- **Testo estratto**
::::::::::

14/05/2017 Il gigione riformato

 

 

Il ristorante Tinti,  che l'eponimo gigione aveva appositamente riaperto per la Classica del 2016, non durò più di un amore estivo e la manifestazione dell'Empolitour che vanta innumerevoli tentativi d'abolizione rischiò seriamente di portarne a compimento l'ennesimo, con l'imprevista aggravante dell'assenza del presidente Caparrini che un destino cinico e baro ha reso temporaneamente inabile al ciclismo. Ora si sa come in queste condizioni la squadra pedalante sia diventata nave sanza nocchiero in gran tempesta, figuriamoci dunque la possibilità di tenerla ferma due ore al desco seppur allietato da tintiche magie. Il gigione era disposto ad essere affittato dal ristorante Rustichello di Prunetta come due anni prima ma per garantire la presenza presidenziale come entità aggregante su panem et circenses occorreva un autista. Chissà come, qualcuno si ricordò di uno storico partecipante passivo, ingaggiato alla bisogna come centauro, fotografo o traghettatore di basti con abiti di ricambio, ovvero il vespista Masini che col suo assenso sarà assunto a salvatore della Classica nel prestigioso ruolo di trasportatore di presidente. Il supremo Caparrini accettò con due riserve: il trasbordo con autoveicolo e non con Vespa per incompatibilità con ogni sorta di casco, e l'astensione dalla tradizionale ironia sul paradosso del sedentario pranzante, nato dall'incredibile constatazione dell'esistenza lassù sulla montagna pistoiese anche di commensali non ciclisti.

Con queste premesse la Classica partì dalla sede presidenziale priva di presidente che come terza riserva aveva posto l'esenzione dal ripiego di commissario tecnico in ammiraglia e come condizione necessaria il rispetto del suo innovativo tracciato che rivoluzionava i precedenti inviluppi introducendo l'ostica salita di Sammommè come anabasi e il Cerretino come catabasi con finalità digestive.

Cambiano le strade ma non le cattive consuetudini. Via Baccio si popola d'ogni genere di riduzionisti, intesi come semplici accompagnatori sul San Baronto, prolungatori sul Sammommè o integralisti apparenti che rispettano il chilometraggio ma non il ristorante. Gli eletti, diluiti nella folla, sono sei storici e stoici gastrociclisti: la piluccatrice Bertelli, il digiunatore Chiarugi, il divoratore Mannucci, il consumatore Marconcini, il famelico Nucci Ro e l'assaggiatore Salani. Il più additato è Mannucci che in attesa di esibire voracità e tabagismo, esibisce un voluminoso basto dorsale, comprensibile solo come nostalgica riedizione di antiche abitudini sbagliate.

::::::::::

- **Istruzioni di lavoro**
Prosegui la cronaca della Classica dell'Empolitour riportata qui sopra, a partire dalla sua ultima frase.

- **Materiale raccolto**

::::::::::

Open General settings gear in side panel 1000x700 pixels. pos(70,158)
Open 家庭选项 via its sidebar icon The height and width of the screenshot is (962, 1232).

::::::::::

- **Risultato del compito**
Almeno all'inizio sembrano disciplinati. Pur nella pesante assenza di Caparrini e di comuni intenti, il gruppo fino a San Baronto rispetta lo spirito d'unità, di lentezza e d'attesa predicato dal presidente. C'è così la possibilità d'intravedere alcuni esemplari di ciclista destinati all'oblio narrativo: due Vezzosi, due Innocenti, l'altro Nucci, Bagnoli F, Traversari, Piacenti, Menichetti, Muritano, Ulivieri, Garosi e addirittura il riesumato Lelli: in ordine sparso, come sparsi si ritrovano dopo avere varcato il confine di provincia. Poi fra Pistoia e Piteccio subodorando il Sammommè torna ad aleggiare un certa tendenza alla compattezza. Le ruote s'avvicinano, s'addensano e si toccano. Ne fa le spese Zio Garosi che collidendo con un nuovo Innocenti (Innocenti Se) s'adagia per terra rischiando la frattura di un terzo femore. L'incidente avviene sulle strisce pedonali nel rispetto del codice della strada e si risolve con un bolo di saliva sull'escoriazione omerale. L'indugio serve ad animare la corsa perché alcuni cacciatori di fughe come Mannucci e Muritano riescono ad avvantaggiarsi sulle avvolgenti spire della salita che dopo Sammommè transita nel puro silenzio di Pian di Giuliano. La moltitudine qui si scompone in tante solitudini talora accoppiate come quelle di Ulivieri e Innocenti St, staccati ma amorevolmente attesi.

I reduci sulle Piastre ripercorrono a ritroso la strada verso Casamarconi che un tempo era la discesa postprandiale, quella dei primi rigurgiti. I ricordi salgono verso il Tinti e il suo ristorante ora contornato da erbacce. Poi devono salire poco più in su, verso Prunetta per incontrare il presidente Caparrini in borghese appostato insieme a Masini sull'ultimo tornante ad osservare gli sviluppi di una pur misera competizione ove Marroncini sembra particolarmente ispirato.

Quando giunge anche il gigione Tinti in giacca e camicia d'ordinanza come Caparrini, la Classica comincia ad assumere la sua vera anima scorporando i riduzionisti che sbocconcellando frettolose crostate cercano di redimersi dalla rinuncia al vero panem ed ai circenses.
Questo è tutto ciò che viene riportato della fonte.